Legionari si mescolano alla politica del governo conservatore. Nel 1968 è stato accusato da 30

seminaristi; li aveva insidiati facendo pesare l’autorità di un generale intoccabile. Il quotidiano

messicano La Jornada ne ha ricostruito i peccati con una precisione che è valsa il premio nazionale

di giornalismo. Ma Roma non se ne è accorta e il Vaticano non gli è mancato di rispetto accogliendo

le raccomandazioni del nunzio apostolico in Messico, monsignor Girolamo Prigione,

dell’arcivescovo Norberto Rivera e dei vescovi Onesimo Cepeda ed Emilio Berlié, estremisti della

destra religiosa in America Latina.
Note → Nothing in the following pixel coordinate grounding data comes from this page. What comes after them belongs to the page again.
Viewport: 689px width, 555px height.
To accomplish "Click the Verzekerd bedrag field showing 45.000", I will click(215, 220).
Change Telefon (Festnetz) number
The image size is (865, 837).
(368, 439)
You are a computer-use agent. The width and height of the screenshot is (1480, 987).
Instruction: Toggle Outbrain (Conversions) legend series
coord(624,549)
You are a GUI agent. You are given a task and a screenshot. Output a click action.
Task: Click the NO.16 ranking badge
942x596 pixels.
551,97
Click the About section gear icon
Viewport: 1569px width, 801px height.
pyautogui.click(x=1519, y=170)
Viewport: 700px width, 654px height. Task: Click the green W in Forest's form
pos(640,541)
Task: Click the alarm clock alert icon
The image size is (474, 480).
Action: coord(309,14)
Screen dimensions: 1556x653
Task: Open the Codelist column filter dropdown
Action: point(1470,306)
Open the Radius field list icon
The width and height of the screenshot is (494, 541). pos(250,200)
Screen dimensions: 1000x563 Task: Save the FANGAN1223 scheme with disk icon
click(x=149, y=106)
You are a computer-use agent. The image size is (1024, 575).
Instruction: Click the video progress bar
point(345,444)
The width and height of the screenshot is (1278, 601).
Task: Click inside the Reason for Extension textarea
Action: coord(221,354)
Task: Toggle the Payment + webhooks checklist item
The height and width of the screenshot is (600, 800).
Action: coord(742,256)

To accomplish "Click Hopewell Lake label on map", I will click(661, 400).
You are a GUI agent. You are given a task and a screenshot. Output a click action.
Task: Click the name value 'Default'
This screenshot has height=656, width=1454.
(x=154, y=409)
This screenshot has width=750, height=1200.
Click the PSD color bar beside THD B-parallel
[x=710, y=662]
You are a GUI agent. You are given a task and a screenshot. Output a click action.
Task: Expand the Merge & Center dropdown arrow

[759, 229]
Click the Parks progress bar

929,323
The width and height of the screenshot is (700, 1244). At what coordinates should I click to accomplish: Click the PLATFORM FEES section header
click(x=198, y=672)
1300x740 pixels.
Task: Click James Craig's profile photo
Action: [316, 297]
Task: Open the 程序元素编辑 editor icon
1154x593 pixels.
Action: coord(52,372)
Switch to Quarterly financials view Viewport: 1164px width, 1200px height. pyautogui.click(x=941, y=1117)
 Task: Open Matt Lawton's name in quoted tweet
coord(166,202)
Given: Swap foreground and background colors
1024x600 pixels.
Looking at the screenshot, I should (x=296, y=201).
Nel dogma di un integralismo esasperato, Marcial Maciel ha

aperto a Roma l’Ateneo Pontificio Regina Apostolorum. I Legionari controllano 150 collegi,

dispongono di una serie di piccoli seminari, da Monterrey a San Paolo Brasile, attorno ai campus

degli Stati Uniti, si aprono scuole nell’ex impero sovietico: 550 sacerdoti, 2500 novizi, 60 mila laici

raccolti in una specie di terz’ordine, il Regno di Cristo. Dopo aver ignorato per dieci anni le accuse

largamente provate, nel 2004, il cardinale Ratzinger finalmente prende in esame il caso, e nel 2006

Marcial Marcel viene comandato a lasciare la guida dell’ordine per dedicarsi ad una vita di

preghiera e penitenza. Nessun processo canonico per «l’età avanzata», solo la proibizione di dire

messa e parlare in pubblico. Punizione veniale per i semplici credenti, ma terribile per il padre dei

Legionari: sperava d’essere beatificato con la velocità del Balaguer fondatore Opus Dei. Vanità

rinviata all’eternità e senza un santo protettore nel suo ordine si allungano le ombre. Marcial Marcel

aveva 87 anni, Von Wermich 69. I fedeli argentini non hanno voglia aspettare diciotto anni per

sapere se la Chiesa ha deciso di allontanarsi da un prete così.